Prior to the date of the trial Eser-ay Veal settled her claim against Lise Ho-tard and Lumbermen’s Mutual Casualty *331Company for the sum of $7,500.00 for her bodily injuries and $995.00 for property damage to her automobile which was the one driven by Gilbert Veal at the time of the collision. She reserved all rights against any other persons who might be found guilty of negligence proximately causing the accident in question and the resulting injuries and damage.

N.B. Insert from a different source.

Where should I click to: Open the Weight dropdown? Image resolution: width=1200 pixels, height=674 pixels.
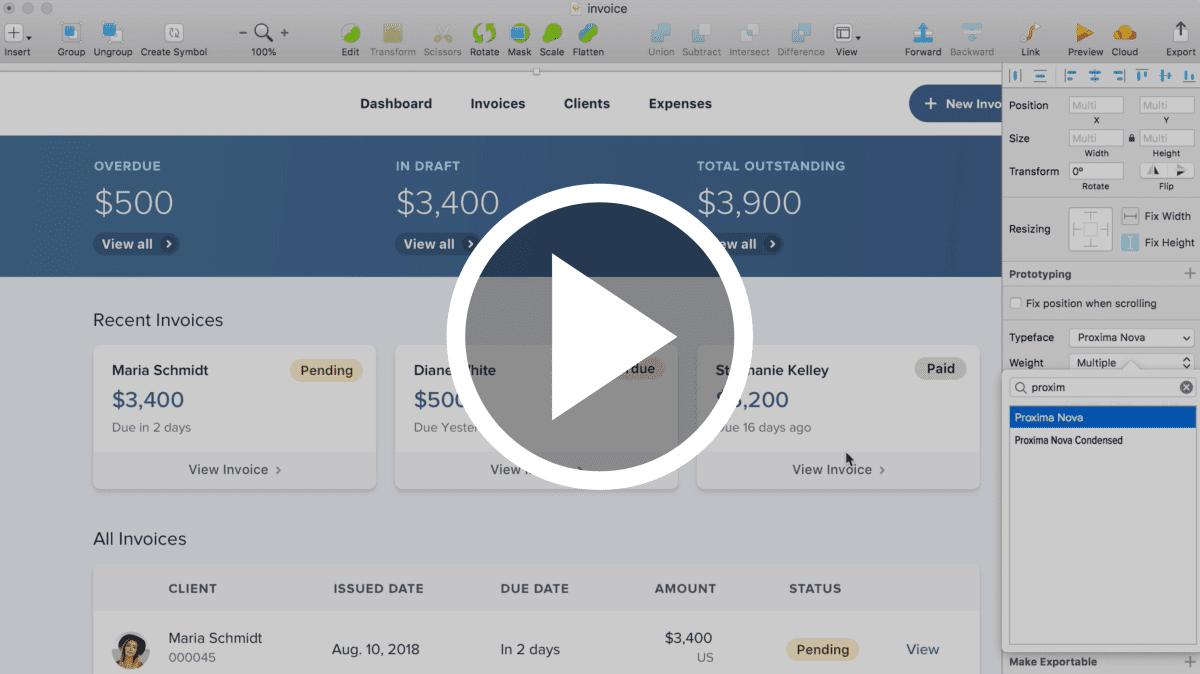(1131, 363)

Defendant Lumbermen’s Mutual Casualty Company, however, filed a third party petition in the lower court, in addition to its original answer setting forth the contributory negligence of Gilbert Veal and seeking contribution from Gilbert Veal and his insurer, Dixie Auto Insurance Company, as co-tort-feasors, under C.C. Arts. 2103 and 2166, for one-half any amount which might be awarded Eseray Veal by the court.
In another suit which will be discussed below, Eseray James Veal versus United Distributors, Inc., Docket No. 8643 of the Court of Appeal, the lower court in its reasons for judgment appraised the damages suffered by Eseray Veal at $16,000 for personal injuries and $995.00 for damages to her automobile. The trial Court noted that the limitation of the insurance under the Dixie Auto Ins. policy was $5,000.00 for each person, and denied Lumbermen’s request for contribution.
From this judgment dismissing its third party petition Lumbermen’s appealed to this Court, alleging that it should have been allowed to share with Eseray Veal in Dixie’s policy limits of $5,000.00 to the extent of its pro rata share, and that it should have had full contribution from Gilbert Veal. It should be noted here that the Dixie policy also provided for $5,000.00 property damage, and $10,000 bodily injury coverage per accident.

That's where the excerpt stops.